Context within the EU innovation ecosystem
The EIC programme aims to position itself as a gateway connecting deep tech ventures to corporate and public buyers. This event with Sanofi sits alongside many similar corporate days run by the EIC with industry players across sectors. Such curated engagements are a pragmatic response to a persistent market failure where large buyers struggle to access validated, industrial-grade innovations from smaller players. The EIC’s role is to reduce search and selection costs and to provide initial coaching and matchmaking. However, the conversion rate from meetings to large-scale deals historically varies and depends on complementary supports such as procurement pilots, co-funding, and investment.
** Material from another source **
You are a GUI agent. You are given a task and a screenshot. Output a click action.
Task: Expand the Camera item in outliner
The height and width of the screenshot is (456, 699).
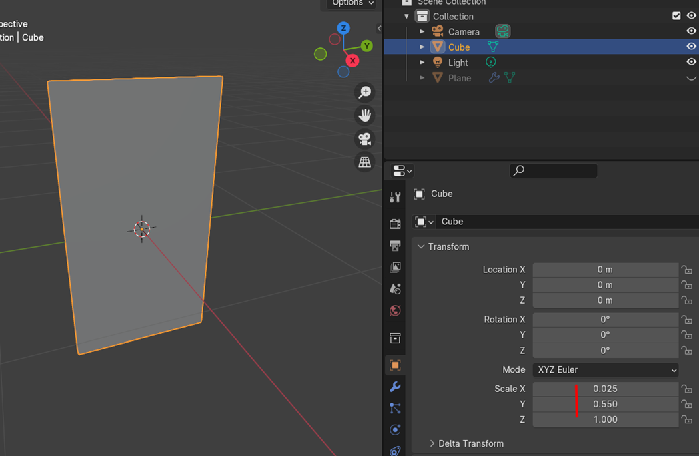[422, 31]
Advice for start-ups and corporates coming out of events like this
For start-ups: be prepared with clear use cases, realistic milestones and integration requirements. Anticipate compliance needs and provide a plan for technical validation. For corporates: define evaluation criteria in advance, create fast-track pilots with clear success metrics and funding, and put in place simplified procurement routes for early-stage collaborations. Both sides benefit from transparent discussions on data governance, IP and commercial terms early in the process.
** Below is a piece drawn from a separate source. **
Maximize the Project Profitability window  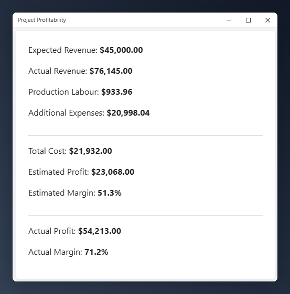248,20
Practical next steps to watch
Look for announcements of pilots, joint development agreements, investment follow-ons or public procurement tenders that list participating vendors. The EIC typically supports follow-up through business acceleration services and ecosystem partners. In some cases a pilot will become a procurement pathway or a minority investment by the corporate partner.
Final assessment
The EIC-Sanofi Corporate Day was a targeted and technically substantive matchmaking exercise that points to a pragmatic model for corporate-start-up engagement in European healthcare. The event delivered access, technical dialogue and early-stage alignment. Delivering the promised impact will require careful work on validation, regulation, contracting and financing. The EIC’s role as convener and preparer increases the odds of productive follow-up but the hard work of moving from technical proof to production ready systems remains the primary test for whether these conversations translate into measurable benefit for patients and for European innovation capacity.